Nach der Anbindung des Chemnitzer HBF am 15. Oktober 1876 gab es Stationen in Altchemnitz, Einsiedel, Dittersdorf, Burkhardtsdorf, Thalheim, Dorfchemnitz, Zwönitz, Lößnitz,  Aue, Bockau, Blauenthal, Wolfsgrün, Eibenstock,  Schönheide, Wilzschkau,  Jägersgrün, Hammerbrücke, Schöneck, Zwota, Markneukirchen und die Endstelle Adorf. Im Volksmund nannte man sie „Preiselbeerbahn", wahrscheinlich deshalb, weil man während der Fahrt nebenher Beeren pflücken konnte.

Die ersten Lokomotiven

Lok Nr. 5 Sächsische IIIb T Tenderlokomotive Quelle: Wikipedia
Lok Nr. 5 Sächsische IIIb T Tenderlokomotive Quelle: Wikipedia

Der Chemnitz-Aue-Adorf Eisenbahngesellschaft (CAAE) standen 1875 zur Verfügung:

16 Personenzugtenderloks (H IIIb T)

8 Loks für gemischte Züge (H VII)

Das H in der Gattunsbezeichnung bedeutet Hartmann, denn die Lokomotiven gleicher Bauert gab es auch von anderen Fabriken. Die Loks „Siegfried“ wurden von der Fa. Hartmann speziell  für diese Strecke entwickelt. 
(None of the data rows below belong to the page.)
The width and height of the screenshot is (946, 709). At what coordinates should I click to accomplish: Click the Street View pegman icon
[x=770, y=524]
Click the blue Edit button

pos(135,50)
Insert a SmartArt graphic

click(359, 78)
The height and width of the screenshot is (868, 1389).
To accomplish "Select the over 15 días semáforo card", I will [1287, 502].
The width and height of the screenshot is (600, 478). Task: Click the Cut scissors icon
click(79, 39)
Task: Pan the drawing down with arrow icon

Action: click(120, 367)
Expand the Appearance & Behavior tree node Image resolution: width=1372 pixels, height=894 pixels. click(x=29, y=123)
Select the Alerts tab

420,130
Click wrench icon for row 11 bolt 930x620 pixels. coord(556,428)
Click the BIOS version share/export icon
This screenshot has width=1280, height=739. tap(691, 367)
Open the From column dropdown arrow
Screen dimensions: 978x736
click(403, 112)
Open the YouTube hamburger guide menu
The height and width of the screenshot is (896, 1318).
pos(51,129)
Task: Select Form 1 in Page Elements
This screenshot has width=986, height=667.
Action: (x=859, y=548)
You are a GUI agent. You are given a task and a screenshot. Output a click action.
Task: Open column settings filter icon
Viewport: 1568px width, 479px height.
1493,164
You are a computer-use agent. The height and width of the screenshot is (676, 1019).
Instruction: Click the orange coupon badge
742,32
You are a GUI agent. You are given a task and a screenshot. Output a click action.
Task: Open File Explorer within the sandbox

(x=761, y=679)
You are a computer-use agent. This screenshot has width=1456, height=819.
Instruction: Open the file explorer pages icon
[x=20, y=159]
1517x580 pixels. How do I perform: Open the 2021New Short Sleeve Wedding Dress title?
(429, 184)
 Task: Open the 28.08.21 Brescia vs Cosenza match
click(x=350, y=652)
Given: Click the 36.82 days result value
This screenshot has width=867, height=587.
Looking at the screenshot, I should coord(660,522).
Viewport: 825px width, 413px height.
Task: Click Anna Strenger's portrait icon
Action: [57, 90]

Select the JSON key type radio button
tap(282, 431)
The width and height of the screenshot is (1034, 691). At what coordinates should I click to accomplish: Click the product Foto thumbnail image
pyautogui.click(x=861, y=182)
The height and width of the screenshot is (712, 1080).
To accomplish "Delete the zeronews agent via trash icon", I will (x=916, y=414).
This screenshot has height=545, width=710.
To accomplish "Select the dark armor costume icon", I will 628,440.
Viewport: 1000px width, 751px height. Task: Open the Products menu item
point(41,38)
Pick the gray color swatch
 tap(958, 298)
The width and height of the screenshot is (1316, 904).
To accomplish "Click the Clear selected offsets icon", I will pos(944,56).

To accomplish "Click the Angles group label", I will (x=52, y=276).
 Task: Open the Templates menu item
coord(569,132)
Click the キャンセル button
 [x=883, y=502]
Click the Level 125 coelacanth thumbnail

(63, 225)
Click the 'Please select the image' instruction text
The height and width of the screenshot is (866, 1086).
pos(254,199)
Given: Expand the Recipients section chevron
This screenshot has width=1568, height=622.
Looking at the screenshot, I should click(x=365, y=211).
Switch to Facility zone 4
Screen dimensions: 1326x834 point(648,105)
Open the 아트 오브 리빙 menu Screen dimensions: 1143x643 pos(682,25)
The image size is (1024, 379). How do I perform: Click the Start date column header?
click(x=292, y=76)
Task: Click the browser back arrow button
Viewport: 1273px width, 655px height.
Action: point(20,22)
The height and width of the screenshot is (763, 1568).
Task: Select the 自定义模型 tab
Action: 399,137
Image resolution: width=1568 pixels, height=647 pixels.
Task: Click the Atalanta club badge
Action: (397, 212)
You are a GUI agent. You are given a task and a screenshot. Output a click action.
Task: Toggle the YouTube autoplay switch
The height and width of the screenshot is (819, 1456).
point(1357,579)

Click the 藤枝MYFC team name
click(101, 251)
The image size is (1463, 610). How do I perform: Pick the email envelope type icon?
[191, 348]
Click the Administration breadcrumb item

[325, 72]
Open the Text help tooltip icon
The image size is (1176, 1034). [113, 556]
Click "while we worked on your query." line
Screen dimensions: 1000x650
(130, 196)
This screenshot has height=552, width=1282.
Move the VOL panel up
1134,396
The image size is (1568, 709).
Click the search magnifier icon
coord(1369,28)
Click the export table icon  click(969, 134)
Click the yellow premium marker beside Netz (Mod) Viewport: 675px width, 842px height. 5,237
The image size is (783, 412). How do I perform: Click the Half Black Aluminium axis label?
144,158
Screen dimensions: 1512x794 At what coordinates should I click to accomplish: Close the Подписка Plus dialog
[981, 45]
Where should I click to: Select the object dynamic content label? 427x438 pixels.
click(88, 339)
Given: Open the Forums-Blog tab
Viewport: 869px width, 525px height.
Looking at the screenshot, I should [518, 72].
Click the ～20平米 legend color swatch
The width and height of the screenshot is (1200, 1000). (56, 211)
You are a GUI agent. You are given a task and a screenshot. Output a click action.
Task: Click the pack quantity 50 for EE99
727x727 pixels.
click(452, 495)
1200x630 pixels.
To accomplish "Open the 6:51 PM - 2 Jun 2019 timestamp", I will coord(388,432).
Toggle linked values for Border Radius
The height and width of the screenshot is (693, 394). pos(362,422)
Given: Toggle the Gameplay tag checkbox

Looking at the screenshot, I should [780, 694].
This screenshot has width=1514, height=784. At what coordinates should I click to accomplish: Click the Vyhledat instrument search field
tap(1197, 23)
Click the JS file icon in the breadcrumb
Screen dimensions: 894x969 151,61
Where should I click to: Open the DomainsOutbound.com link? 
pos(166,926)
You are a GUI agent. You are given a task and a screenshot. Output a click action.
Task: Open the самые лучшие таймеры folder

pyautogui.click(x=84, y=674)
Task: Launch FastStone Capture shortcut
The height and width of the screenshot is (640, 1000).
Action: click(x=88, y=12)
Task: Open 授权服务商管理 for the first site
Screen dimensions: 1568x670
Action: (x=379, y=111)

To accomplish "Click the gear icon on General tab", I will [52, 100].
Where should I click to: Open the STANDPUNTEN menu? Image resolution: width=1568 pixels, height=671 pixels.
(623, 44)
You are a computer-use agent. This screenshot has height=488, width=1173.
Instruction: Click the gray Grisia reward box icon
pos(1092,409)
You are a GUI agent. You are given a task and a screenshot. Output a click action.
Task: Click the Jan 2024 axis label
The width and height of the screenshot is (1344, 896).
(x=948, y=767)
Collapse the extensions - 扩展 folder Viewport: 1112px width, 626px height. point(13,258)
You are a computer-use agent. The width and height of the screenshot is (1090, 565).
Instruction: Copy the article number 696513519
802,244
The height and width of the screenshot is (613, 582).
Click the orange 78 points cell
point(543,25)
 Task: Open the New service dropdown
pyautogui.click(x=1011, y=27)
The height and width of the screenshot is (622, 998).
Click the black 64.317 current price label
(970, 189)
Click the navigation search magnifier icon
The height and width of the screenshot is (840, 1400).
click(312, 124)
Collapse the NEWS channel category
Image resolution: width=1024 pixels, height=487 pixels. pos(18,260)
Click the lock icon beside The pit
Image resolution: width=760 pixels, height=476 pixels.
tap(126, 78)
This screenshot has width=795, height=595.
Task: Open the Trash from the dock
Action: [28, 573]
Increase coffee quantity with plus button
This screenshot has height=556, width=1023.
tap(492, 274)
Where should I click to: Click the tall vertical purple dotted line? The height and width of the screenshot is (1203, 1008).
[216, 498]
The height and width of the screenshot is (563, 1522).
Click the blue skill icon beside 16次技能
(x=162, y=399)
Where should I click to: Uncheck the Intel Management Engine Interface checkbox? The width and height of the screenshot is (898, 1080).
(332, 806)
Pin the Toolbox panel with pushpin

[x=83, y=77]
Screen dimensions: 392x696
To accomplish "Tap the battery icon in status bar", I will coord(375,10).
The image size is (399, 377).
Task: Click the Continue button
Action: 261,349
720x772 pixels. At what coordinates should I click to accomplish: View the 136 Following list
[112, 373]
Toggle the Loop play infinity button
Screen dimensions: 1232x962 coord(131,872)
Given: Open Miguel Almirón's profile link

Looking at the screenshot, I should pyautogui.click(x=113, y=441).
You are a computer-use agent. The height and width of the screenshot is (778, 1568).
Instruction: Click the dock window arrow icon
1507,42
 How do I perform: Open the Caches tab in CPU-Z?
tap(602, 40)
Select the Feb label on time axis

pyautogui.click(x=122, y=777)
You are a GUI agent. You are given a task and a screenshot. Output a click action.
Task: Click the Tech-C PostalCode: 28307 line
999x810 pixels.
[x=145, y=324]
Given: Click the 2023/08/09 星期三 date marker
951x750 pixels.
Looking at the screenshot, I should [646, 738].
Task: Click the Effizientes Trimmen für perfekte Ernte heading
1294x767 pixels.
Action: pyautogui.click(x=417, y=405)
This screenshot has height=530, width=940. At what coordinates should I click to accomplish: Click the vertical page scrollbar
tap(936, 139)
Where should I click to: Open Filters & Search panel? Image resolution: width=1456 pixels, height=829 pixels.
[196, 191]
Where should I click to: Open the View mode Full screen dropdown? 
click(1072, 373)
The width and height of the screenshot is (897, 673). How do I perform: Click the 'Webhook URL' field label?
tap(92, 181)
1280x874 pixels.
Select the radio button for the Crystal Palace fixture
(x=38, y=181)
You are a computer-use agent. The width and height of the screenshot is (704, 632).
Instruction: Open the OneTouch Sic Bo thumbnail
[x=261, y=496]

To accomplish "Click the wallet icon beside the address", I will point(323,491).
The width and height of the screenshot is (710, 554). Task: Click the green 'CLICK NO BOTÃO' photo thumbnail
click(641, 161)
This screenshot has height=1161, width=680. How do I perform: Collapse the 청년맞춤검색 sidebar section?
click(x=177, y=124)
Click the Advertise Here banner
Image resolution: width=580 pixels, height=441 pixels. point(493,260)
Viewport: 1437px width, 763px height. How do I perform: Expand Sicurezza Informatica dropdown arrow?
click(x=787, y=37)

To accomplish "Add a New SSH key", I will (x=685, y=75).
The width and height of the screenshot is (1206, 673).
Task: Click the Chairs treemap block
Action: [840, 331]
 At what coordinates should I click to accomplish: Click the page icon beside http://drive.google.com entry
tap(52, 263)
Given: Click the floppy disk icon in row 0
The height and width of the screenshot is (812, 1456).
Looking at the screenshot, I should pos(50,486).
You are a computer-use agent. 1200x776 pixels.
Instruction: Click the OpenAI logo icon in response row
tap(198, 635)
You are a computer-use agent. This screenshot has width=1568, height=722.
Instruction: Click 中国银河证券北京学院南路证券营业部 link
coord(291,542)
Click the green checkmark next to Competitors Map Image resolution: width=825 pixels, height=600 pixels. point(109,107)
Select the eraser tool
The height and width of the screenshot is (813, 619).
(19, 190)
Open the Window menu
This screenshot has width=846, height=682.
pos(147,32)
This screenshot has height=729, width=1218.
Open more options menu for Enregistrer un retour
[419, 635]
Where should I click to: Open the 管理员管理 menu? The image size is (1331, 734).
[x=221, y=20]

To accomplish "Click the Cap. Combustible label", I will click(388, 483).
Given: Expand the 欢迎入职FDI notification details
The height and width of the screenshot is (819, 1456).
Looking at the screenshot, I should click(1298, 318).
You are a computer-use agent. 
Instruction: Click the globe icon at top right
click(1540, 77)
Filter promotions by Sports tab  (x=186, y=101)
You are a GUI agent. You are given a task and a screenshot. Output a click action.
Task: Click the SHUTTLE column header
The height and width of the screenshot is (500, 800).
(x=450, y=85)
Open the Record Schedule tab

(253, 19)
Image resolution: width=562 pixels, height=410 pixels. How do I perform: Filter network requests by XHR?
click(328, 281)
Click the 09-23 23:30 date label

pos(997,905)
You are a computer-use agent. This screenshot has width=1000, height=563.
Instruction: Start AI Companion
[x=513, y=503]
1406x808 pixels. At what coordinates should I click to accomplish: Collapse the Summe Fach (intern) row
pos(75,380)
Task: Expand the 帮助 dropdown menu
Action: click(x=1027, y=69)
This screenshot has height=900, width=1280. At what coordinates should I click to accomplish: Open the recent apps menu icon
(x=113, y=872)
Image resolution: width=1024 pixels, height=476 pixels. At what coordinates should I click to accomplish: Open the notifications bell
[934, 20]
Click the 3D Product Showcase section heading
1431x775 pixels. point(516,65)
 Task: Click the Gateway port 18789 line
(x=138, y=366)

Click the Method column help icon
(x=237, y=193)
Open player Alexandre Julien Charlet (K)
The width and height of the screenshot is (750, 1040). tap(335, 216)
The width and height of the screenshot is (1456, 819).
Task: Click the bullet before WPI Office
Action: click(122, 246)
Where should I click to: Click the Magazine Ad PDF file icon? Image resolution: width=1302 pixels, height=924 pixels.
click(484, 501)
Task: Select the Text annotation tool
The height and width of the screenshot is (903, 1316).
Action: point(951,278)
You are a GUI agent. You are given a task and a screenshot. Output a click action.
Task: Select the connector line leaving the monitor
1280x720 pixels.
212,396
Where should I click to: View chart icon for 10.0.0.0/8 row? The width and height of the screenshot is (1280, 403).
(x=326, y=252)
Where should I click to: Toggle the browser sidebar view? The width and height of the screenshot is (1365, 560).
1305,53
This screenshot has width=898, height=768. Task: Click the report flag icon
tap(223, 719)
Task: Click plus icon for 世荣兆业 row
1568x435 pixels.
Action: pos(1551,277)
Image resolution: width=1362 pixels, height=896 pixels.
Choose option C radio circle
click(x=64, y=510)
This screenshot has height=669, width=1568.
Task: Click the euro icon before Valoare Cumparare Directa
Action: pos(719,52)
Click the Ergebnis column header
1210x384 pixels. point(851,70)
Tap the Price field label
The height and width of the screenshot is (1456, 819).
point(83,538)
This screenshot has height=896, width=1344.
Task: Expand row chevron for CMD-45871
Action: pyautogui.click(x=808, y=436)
Sächsische VII (Bauart Hartmann) Nr. 735 Siegfried Quelle: Wikipedia
Sächsische VII (Bauart Hartmann) Nr. 735 Siegfried Quelle: Wikipedia

Die Lokomotiven wurden zum Zeitpunkt der Inbetriebnahme der Strecke von der "Sächsischen Maschinenfabrik AG" gebaut. Diese Fabrik baute seit 1848 Lokomotiven und exportierte in die ganze Welt. Richard Hartmann war bis zu seinem Tod 1878 der führende Kopf des Unternehmens. Im gleiche Jahr verließ die 1000. Lokomitive das Werk. Im Jahr 1898 erfolgte dann die Umbenennung des Unternehmens in „Sächsische Maschinenfabrik vormals Richard Hartmann Aktiengesellschaft“.

In den 1920er Jahren ging es dann bergab mit der Fabrik, die 1930 in die Liquidation ging.

Das Werk befand sich im Dreieck zwischen den Stadtteilen Kaßberg, Schloßchemnitz und dem Zentrum von Chemnitz. Auf der Abbildung von 1910 teilt die Hartmannstraße das Fabrikgelände von rechts unten nach links oben in zwei Teile. Die Straße nach rechts ist die Promenadenstraße. An  der Bergstraße/Kaßbergstraße endete das Hauptwerk. Oben rechts im Bild ist der Schlossteich zu sehen, an dessen Ufer standen die Montagehallen für die Lokomotiven. Auf der linken Seite ist hinter den Werkhallen die Villa von Richard Hartmann zu erkennen.

Die ersten Wagen

Auf der Strecke Chemnitz-Aue-Adorf standen als Erstausstattung im Jahre 1875 folgende Waggons zur Verfügung:

13 Personenwagen 1./2. Klasse mit einem Abteil 1. und 2 Abteilen 2. Klasse

4 Personenzugwagen 2. Klasse mit 3 Abteilen 

33 Personenzugwagen 3. Klasse mit 4 Abteilen 

40 Personenzugwagen 4. Klasse mit einem Abteil

11 Packwagen

Nachzulesen in Quelle (1) 

Personenwagen 3. Klasse Bildquelle: (2)
Personenwagen 3. Klasse Bildquelle: (2)

Woher die ersten Wagen stammten und wie sie aussahen war zunächst unklar. Erst durch den zufälligen Fund eines alten Eisenbahnwagens der Klasse III am Haltepunkt Seiffen im Jahre 1992 kam Licht ins Dunkel (3). Dieser Wagen wurde 1874 in der Lauenstein'schen Wagenfabrik in Hamburg-Rothenburgsort gebaut und erhielt nach der Verstaatlichung die Bezeichnung Sachsen 2131. Die Wagen hatten 4 Abteile mit 35 Sitzplätzen und eine Heizung sowie Öl-Beleuchtung. Wie alle sächsischen Eisenbahnwaggons war er braun lackiert.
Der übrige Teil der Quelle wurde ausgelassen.